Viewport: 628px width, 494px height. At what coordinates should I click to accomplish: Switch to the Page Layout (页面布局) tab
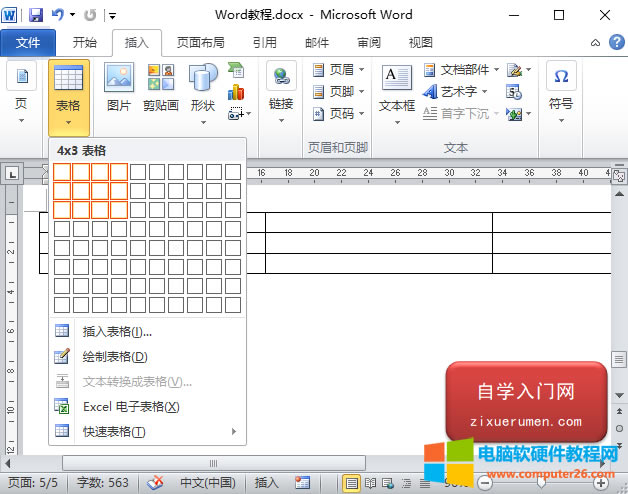(200, 42)
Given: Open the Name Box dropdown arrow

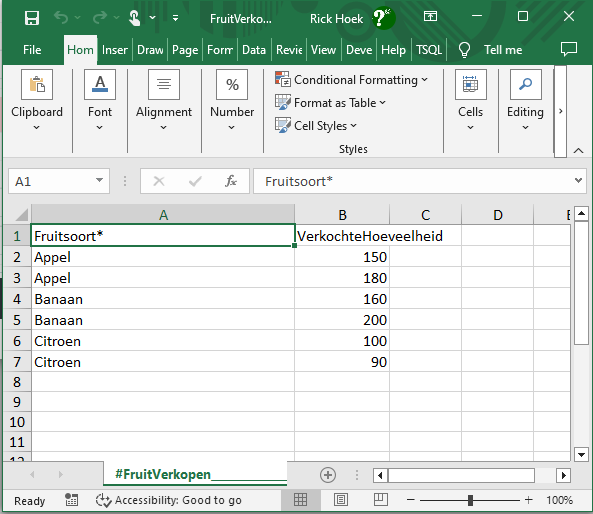Looking at the screenshot, I should point(99,180).
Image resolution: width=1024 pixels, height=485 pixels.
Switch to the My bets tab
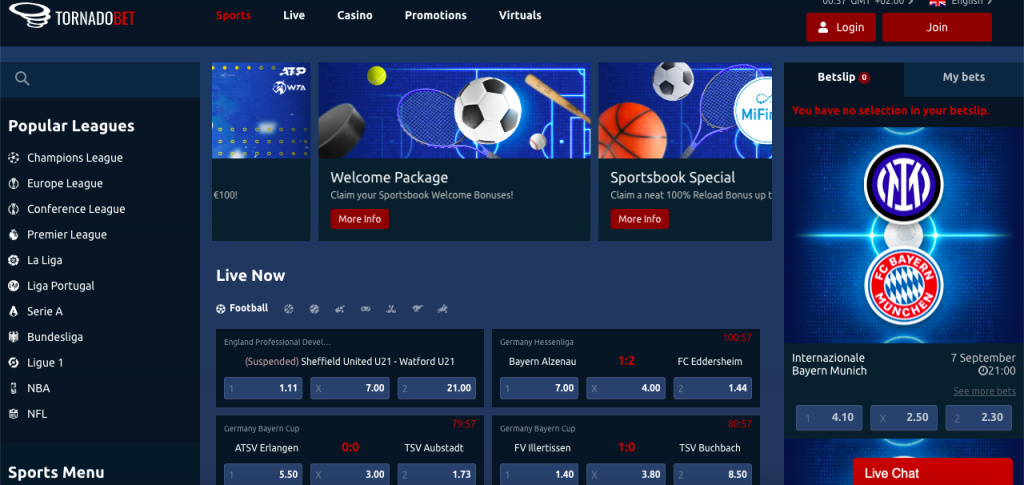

+++

▸ Task requirements
Restate the material word for word; no picture should appear in the copy.

▸ Finished exercise
Viewport: 628px width, 494px height. At what coordinates should I click to accomplish: Switch to the Page Layout (页面布局) tab
(200, 42)
Given: Open the Name Box dropdown arrow

Looking at the screenshot, I should point(99,180).
Image resolution: width=1024 pixels, height=485 pixels.
Switch to the My bets tab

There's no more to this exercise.